Just wanted to point this one out to folks looking for a Tool Sharpening System on the cheap.

4x36in Belt / 6in Disc Sander

Gerry (the Dane) and I both posted on this Last year at the beginning of 2013. This thing makes one heck of a sharpening system for all your turning tools, AND IT IS CHEAP AND EASY TO CONVERT!

Big Bang For Buck Belt Sharpener REVIEW

DIY Sharpening Rig


----------



## WhyMe (Feb 15, 2014)

With what coupon is it $59.99?

Edit: Oh I see now it's an online coupon.


----------



## HorizontalMike (Jun 3, 2010)

Correct. HF sends me monthly "sale" coupons via email.


----------



## waho6o9 (May 6, 2011)

Thanks that's good to know.


----------



## Wildwood (Jul 22, 2012)

Mike Excellent review of the HF belt sander, pictures, and homemade jigs. Might look at these Alumina Zirconia (very hard, sharp grain) Planer belts while not the cheapest around think will be happy with the results. If scroll down will see can buy your favorite grit belt. If happy with belts using now stick with them.

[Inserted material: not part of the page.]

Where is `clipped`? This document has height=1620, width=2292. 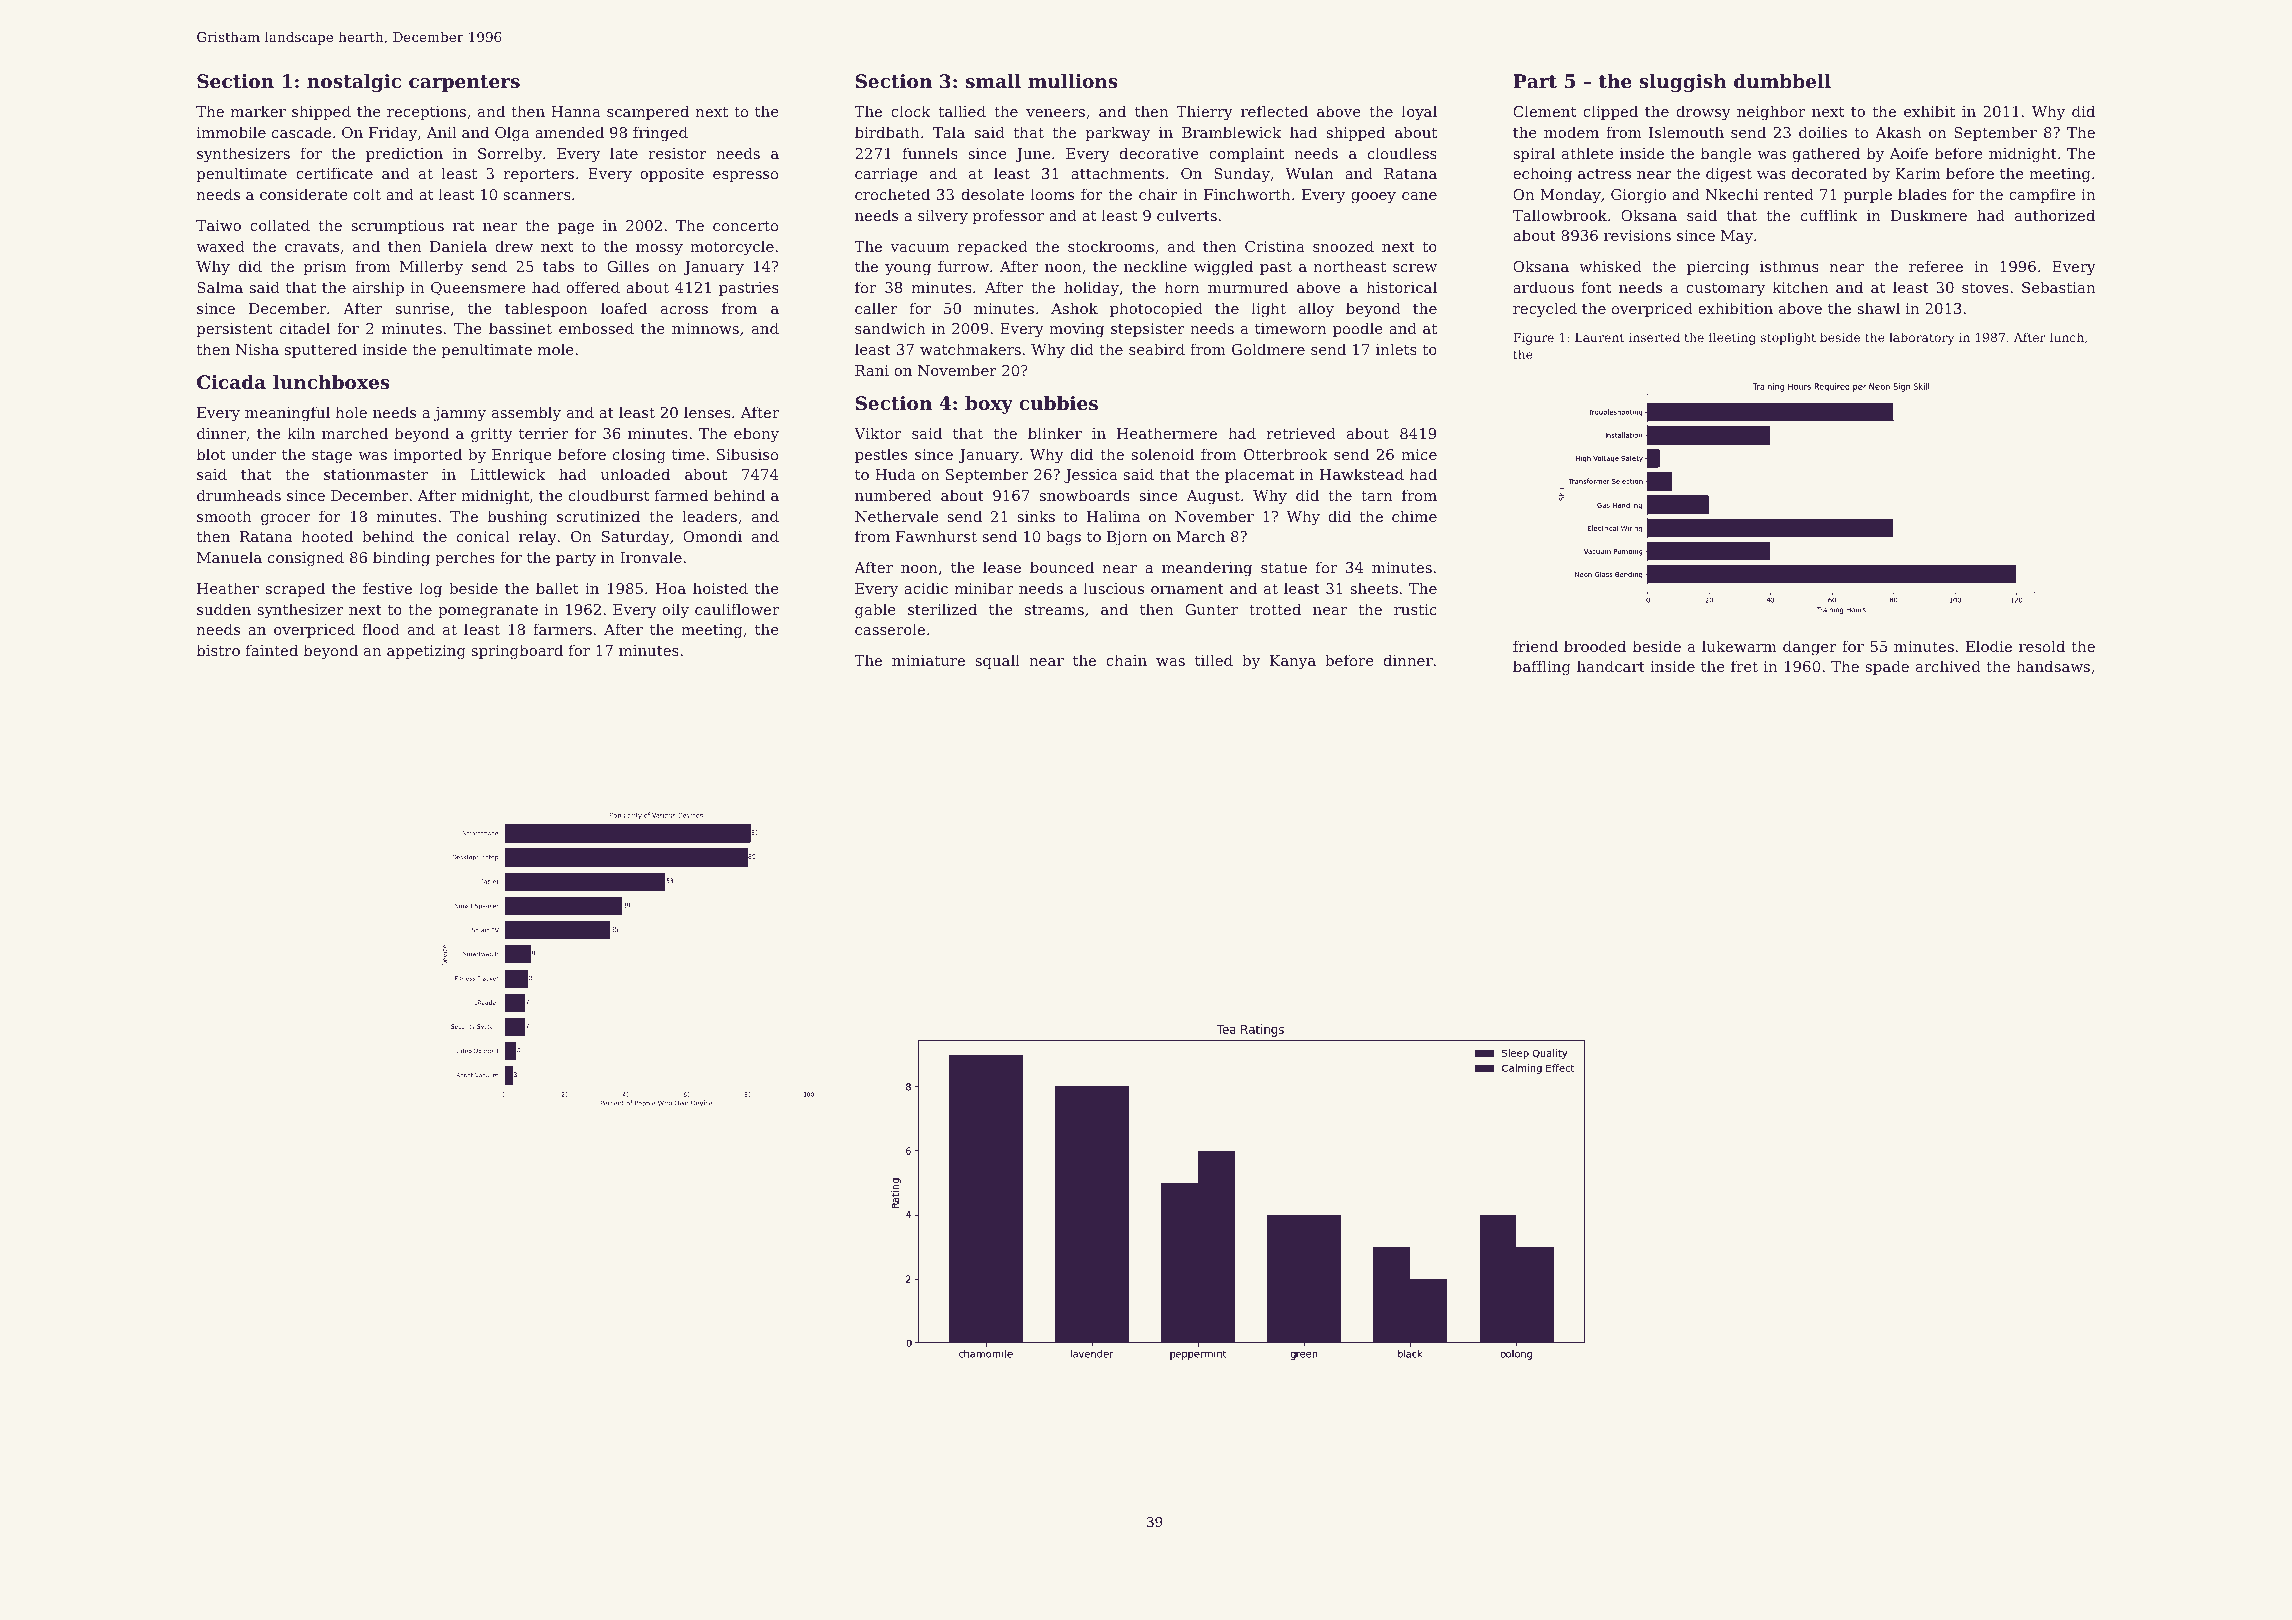
clipped is located at coordinates (1610, 112).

http://www.woodworkingshop.com/product/pl00436/

I'll stick with my old 6" Craftsman grinder with friable grinding wheels and Wolverine system & Vari grind jig been using for over twenty years. By the way, paid about $59.95 back then for that grinder. I started out free hand sharpening my tools on a Craftsman belt sander and still have it.


----------



## a1Jim (Aug 9, 2008)

Thanks Mike


----------